Taking these two theses together, they shed some light on the last statistical fact reported in your article: that the number of bisexual-identifying women with only male partners has increased four folds. I believe this is exactly what would be expected in a scenario where women of certain ideological slant, who are motivated in droves to identify with a socio-politically chic sexual orientation, are unable to translate this artificial (extrinsic) self-identification into the real domain of sexual decision and action (which answers more consistently to intrinsic forces).
The four-fold quadrupling would thus appear to be a consequence of a similar fold in false identification. It is reasonable in this age and era to use as a yardstick to measure sexual orientation (as against sexual preference) the sex one chooses to have intercourse with rather than relying exclusively on (or at least in addition to) one's word. It's a well known limitation in studies relying exclusively on self-report that what people claim about themselves often doesn't exactly match what they actually do in real life situations.
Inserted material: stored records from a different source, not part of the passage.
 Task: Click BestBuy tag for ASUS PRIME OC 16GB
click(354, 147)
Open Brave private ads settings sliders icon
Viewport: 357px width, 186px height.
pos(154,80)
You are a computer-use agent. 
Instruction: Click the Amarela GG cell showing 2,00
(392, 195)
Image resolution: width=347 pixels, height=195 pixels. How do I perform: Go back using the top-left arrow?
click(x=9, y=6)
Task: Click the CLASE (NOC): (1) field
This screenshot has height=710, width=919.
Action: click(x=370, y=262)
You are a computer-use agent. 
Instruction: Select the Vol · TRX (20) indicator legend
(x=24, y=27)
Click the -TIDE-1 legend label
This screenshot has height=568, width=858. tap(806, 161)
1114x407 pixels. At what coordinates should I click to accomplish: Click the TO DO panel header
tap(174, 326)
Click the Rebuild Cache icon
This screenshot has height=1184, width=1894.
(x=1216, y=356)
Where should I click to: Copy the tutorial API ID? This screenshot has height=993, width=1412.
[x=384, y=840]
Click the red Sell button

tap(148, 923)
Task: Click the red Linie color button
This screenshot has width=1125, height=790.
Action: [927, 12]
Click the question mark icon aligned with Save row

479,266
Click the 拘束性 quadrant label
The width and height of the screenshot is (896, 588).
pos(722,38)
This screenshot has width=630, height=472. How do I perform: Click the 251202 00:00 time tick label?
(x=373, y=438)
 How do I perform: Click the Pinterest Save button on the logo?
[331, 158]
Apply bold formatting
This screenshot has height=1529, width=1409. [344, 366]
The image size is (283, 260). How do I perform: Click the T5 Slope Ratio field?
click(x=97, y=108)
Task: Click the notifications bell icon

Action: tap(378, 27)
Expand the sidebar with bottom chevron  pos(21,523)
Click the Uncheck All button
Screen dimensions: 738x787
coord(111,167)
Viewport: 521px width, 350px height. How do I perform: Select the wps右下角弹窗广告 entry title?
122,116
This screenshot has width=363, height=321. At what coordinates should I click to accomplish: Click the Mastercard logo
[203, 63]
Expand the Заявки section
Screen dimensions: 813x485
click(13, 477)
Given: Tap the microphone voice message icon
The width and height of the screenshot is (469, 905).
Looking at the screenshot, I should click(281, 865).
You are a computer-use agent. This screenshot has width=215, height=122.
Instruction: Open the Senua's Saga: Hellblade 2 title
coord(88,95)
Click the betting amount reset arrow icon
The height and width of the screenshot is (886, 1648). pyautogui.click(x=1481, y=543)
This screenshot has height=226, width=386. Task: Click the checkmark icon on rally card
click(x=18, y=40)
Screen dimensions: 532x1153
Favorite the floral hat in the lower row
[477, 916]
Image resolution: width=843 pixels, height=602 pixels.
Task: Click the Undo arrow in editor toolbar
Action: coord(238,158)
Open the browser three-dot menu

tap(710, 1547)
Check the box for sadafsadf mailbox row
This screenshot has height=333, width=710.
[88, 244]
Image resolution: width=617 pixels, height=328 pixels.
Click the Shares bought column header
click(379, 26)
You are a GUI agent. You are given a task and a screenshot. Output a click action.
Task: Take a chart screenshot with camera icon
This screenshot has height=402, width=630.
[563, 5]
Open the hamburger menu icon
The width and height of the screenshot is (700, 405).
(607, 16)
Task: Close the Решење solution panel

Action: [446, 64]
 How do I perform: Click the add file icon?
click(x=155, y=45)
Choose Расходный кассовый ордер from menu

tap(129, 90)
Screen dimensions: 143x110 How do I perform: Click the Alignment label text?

The margins of these discrepancy are often significant enough to skew statistical perceptions.
In short, we immediately complicate the meaning of all these reported data the moment we start with the ridiculous assumption that we can absolutely trust what people reported about themselves much more than how they actually behave (when under no duress).
The question is, if bisexuality is genetic, would there be any difference in male vs. female rates? Considering that identical twins don't have the same sexuality most of the time, sexuality is likely partly genetic and partly cultural. And we have an ideology in America that affects liberal women the most. But even 20%+ of conservative female undergrads consider themselves LGBT! That's a crazy stat.
But this issue should correct itself. Once claims of bisexuality reach a certain point, no one will care anymore. Then the fakers will go back to identifying as straight, leaving only the real bisexuals.